▶ _TASK STATEMENT_:
Use the entries below and reproduce exactly the lines from the one containing "Task: Toggle the Autorefresh checkbox" down to the one containing "Viewport: 492px width, 1024px", both of them included.

▶ _DATA FOR ANALYSIS_:
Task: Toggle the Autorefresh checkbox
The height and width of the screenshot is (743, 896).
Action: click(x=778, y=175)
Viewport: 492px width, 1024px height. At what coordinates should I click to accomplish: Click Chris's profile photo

---

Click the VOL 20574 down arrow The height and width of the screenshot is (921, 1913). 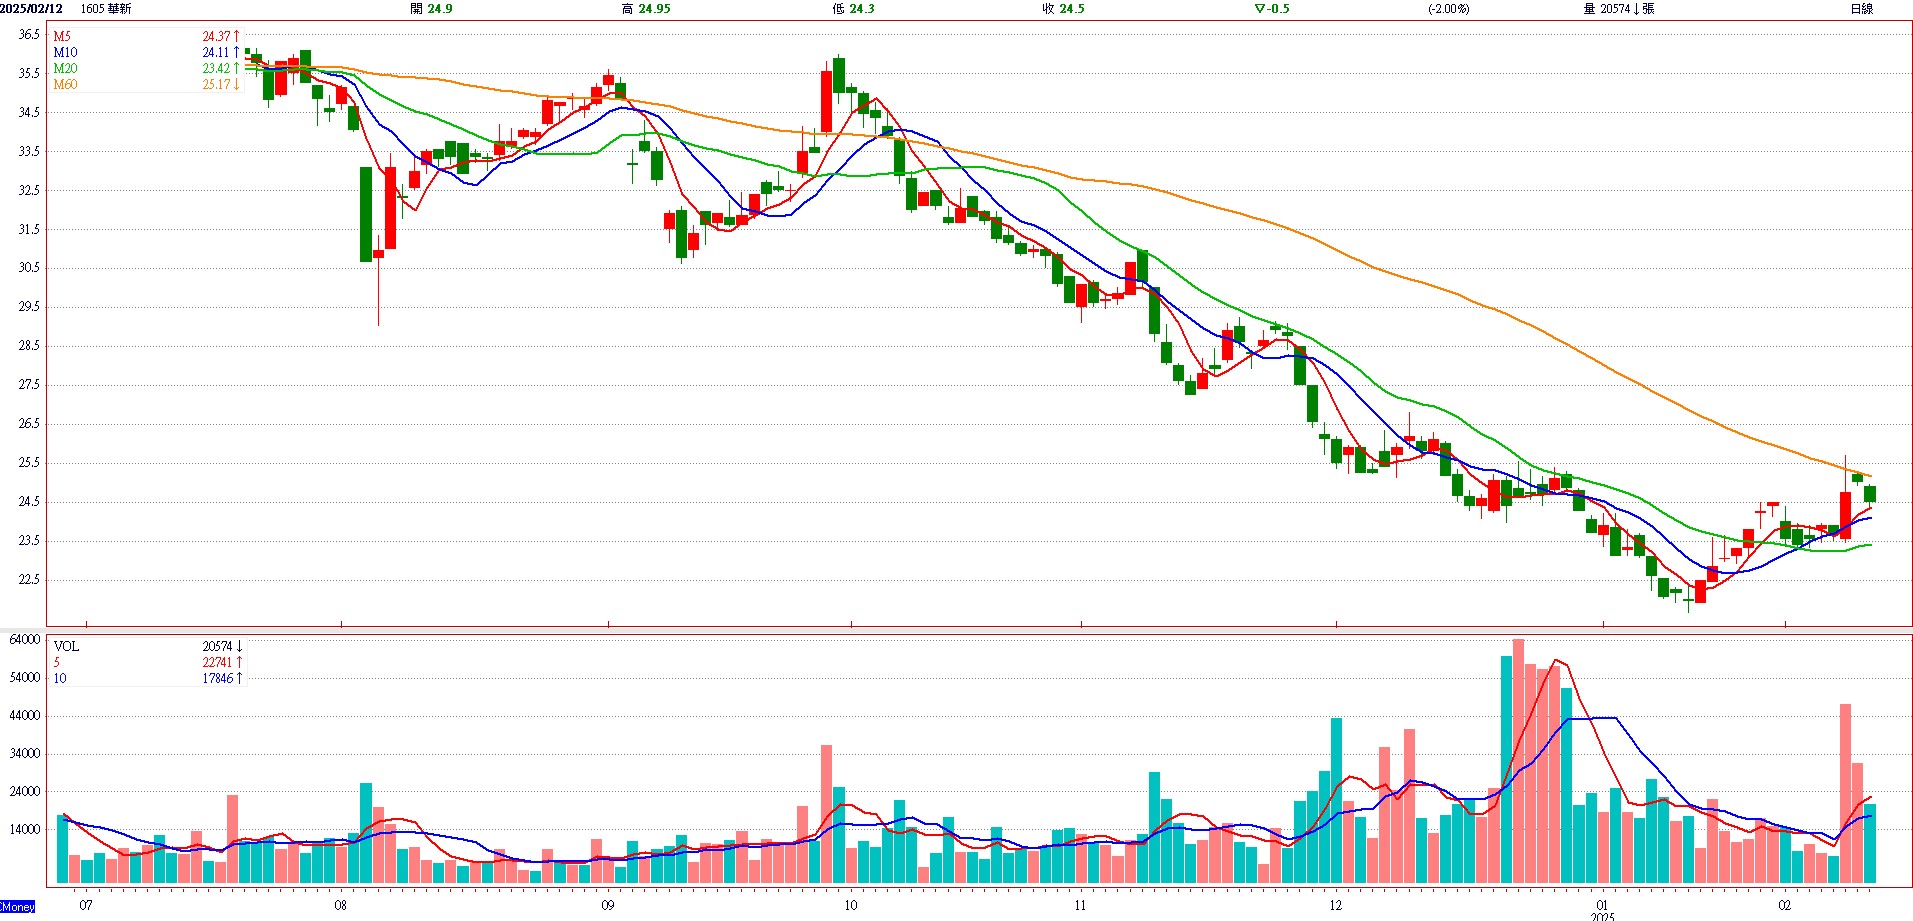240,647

▶ _SOLUTION TO THE EXERCISE_:
Task: Toggle the Autorefresh checkbox
The height and width of the screenshot is (743, 896).
Action: click(x=778, y=175)
Viewport: 492px width, 1024px height. At what coordinates should I click to accomplish: Click Chris's profile photo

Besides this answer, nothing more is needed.